[Document section]
As the December 20 hearing progressed, the parties addressed the unpaid fee award of $2,525 from July 24, fees incurred by Anna of $1,530 from November 15, together with service costs of the orders to show cause of $123 and $980 for the time for Pitts to attend the December 20 hearing, resulting in a total of fees and costs owing to Anna of $5,158. This sum was in addition to the $3,500 awarded on November 15 as sanctions against Mah.
After computing the sums outstanding, Judge Albers turned to Kelvin and directly addressed to him how important it was that he get all of the documents Anna had requested by "yesterday." This is how he put it: "So Mr. Yee—Mr. Mah understands what the issue is—but just doing a quick translation of this jargon that we are using, if you do not comply with the orders with regard to production of documents and discovery what will happen is there will be orders prohibiting any introduction of evidence on your side of the hearing including a determination of facts that are going to be against your interests. We don't have to deal with that today, but it is really bad. It comes close to saying that you lose. Okay? So you need to get that stuff to your lawyer and your lawyer needs to get it to Ms. Pitts. Yesterday." Judge Albers set a compliance hearing date for March 14, 2013.
Ten days later, on December 30, Mah was suspended from practicing law. He did not, however, notify Pitts or the trial court of the suspension and apparently did not notify Kelvin until about March 1, 2013.

[Source data]
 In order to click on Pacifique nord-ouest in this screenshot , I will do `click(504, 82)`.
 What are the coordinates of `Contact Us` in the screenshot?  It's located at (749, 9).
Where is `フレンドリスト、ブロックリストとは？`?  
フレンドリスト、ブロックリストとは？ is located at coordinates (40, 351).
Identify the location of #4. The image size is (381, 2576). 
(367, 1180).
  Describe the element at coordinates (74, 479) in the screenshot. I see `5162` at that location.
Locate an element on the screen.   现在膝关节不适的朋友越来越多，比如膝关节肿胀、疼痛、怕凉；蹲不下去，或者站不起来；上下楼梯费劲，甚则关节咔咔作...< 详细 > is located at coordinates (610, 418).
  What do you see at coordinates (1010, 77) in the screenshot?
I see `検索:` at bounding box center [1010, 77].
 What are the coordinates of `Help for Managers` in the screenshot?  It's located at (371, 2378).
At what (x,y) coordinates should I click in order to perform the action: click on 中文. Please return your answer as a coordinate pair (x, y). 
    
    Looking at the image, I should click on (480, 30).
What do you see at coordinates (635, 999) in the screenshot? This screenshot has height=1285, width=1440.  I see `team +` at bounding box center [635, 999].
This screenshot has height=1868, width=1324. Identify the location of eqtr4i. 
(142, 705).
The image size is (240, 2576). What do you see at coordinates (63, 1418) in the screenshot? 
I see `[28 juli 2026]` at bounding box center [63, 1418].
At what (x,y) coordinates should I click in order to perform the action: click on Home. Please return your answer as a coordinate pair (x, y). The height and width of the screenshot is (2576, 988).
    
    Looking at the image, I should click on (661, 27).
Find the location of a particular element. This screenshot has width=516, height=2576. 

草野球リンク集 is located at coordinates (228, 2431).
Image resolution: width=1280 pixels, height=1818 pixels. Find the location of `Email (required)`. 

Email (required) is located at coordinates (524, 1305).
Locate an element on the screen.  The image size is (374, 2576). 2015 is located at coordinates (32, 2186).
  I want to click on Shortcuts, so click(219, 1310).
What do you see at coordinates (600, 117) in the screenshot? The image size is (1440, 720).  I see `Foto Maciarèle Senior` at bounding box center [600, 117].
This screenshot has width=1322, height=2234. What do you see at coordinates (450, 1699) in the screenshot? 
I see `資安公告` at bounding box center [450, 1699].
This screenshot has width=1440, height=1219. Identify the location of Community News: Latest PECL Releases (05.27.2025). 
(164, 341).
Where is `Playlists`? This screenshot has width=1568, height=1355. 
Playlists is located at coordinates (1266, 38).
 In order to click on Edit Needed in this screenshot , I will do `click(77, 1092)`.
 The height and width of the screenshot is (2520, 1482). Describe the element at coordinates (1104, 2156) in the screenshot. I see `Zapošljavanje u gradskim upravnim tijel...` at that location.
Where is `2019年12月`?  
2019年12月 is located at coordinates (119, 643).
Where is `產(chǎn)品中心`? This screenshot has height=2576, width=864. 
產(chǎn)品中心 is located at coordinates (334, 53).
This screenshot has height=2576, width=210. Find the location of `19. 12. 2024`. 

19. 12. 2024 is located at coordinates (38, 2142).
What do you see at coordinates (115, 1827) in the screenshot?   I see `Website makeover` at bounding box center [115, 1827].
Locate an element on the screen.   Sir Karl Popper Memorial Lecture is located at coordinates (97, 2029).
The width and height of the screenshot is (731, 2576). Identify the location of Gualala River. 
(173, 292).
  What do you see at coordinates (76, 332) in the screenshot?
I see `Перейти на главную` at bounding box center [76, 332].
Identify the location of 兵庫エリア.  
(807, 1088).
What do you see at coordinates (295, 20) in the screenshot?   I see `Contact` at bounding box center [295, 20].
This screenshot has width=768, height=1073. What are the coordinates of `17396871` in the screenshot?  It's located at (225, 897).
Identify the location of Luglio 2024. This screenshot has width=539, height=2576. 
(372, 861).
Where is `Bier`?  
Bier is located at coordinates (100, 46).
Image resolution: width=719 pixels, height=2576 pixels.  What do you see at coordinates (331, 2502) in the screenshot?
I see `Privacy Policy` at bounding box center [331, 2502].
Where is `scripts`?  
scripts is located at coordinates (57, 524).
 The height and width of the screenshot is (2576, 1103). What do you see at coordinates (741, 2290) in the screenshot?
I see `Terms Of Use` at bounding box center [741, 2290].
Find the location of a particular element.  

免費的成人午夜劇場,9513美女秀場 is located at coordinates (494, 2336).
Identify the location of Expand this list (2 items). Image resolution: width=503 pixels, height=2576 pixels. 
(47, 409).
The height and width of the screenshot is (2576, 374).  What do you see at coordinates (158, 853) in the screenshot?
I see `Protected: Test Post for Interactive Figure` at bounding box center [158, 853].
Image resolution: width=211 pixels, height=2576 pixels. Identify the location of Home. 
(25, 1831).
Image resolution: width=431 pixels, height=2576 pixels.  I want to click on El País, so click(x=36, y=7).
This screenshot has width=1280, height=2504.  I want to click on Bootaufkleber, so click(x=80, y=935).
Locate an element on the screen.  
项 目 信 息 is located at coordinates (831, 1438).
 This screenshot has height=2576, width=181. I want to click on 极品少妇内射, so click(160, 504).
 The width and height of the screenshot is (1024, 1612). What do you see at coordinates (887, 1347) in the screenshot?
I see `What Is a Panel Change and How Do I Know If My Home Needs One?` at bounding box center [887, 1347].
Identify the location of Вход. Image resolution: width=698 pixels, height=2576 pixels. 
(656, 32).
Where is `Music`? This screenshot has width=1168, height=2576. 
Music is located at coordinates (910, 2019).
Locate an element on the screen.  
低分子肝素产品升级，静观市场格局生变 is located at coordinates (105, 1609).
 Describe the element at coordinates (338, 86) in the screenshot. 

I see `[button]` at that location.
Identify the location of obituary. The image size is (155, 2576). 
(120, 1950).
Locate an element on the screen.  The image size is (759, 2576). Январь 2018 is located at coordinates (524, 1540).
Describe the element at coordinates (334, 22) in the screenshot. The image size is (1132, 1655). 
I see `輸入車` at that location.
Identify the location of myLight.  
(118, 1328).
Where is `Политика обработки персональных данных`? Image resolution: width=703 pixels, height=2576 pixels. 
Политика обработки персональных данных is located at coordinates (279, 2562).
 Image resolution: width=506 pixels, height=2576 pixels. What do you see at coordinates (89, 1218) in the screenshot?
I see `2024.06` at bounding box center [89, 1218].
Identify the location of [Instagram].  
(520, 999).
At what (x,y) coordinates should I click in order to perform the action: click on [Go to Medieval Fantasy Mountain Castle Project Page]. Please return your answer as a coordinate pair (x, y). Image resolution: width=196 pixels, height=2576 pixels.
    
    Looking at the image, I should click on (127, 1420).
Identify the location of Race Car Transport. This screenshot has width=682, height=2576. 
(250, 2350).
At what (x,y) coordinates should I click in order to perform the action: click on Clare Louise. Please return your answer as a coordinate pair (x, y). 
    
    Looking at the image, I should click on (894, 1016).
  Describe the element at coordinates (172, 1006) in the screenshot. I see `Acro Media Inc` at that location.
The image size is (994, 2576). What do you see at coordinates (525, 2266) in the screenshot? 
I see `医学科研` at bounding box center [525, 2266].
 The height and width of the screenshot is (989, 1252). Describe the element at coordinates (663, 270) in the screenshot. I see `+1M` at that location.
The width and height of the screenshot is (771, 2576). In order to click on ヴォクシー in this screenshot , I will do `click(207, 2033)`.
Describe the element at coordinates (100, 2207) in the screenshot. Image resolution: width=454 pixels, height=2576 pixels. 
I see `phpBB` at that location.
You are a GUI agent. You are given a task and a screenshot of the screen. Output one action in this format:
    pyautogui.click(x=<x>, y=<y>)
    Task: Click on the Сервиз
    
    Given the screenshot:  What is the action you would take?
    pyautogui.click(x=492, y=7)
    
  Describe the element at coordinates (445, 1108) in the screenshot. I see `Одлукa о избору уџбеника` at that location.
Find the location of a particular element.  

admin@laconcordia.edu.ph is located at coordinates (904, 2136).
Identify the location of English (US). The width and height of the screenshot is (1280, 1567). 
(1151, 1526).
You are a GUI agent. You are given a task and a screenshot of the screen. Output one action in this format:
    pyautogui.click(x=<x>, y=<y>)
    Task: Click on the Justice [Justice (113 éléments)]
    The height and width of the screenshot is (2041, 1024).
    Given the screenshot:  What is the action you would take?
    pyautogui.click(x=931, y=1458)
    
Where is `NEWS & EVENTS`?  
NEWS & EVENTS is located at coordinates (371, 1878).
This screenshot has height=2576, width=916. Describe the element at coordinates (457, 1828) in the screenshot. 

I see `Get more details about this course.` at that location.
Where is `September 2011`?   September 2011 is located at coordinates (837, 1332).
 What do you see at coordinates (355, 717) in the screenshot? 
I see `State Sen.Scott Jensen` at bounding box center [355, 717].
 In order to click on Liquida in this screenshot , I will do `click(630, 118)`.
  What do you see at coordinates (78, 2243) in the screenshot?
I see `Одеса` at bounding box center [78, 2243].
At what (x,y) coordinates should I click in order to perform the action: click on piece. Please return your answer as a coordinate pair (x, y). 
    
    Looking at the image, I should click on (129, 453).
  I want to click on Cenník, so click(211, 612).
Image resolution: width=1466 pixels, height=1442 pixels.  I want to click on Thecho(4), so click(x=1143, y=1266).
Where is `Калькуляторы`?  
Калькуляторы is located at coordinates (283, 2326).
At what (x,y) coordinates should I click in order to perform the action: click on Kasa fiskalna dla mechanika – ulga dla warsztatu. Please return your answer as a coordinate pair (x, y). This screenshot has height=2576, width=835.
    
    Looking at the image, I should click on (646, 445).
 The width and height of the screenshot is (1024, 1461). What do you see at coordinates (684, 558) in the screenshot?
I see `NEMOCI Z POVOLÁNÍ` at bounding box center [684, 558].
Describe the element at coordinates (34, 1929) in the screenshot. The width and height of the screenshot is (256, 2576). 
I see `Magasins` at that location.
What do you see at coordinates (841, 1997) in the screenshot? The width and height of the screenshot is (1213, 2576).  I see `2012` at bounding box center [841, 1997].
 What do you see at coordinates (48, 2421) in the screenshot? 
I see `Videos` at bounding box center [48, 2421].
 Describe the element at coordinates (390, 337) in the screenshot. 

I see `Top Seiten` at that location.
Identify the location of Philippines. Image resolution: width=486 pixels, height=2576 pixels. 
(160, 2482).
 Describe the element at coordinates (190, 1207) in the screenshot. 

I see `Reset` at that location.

[Directives]
a) Translate this sentence from the passage on the fee hearing into Spanish: "Ten days later, on December 30, Mah was suspended from practicing law."
b) Copy the listing from its first line up to and including the line with "Describe the element at coordinates (74, 479)".

[The responses]
a) Diez días después, el 30 de diciembre, Mah fue suspendido del ejercicio de la abogacía.

b)
 In order to click on Pacifique nord-ouest in this screenshot , I will do `click(504, 82)`.
 What are the coordinates of `Contact Us` in the screenshot?  It's located at (749, 9).
Where is `フレンドリスト、ブロックリストとは？`?  
フレンドリスト、ブロックリストとは？ is located at coordinates (40, 351).
Identify the location of #4. The image size is (381, 2576). 
(367, 1180).
  Describe the element at coordinates (74, 479) in the screenshot. I see `5162` at that location.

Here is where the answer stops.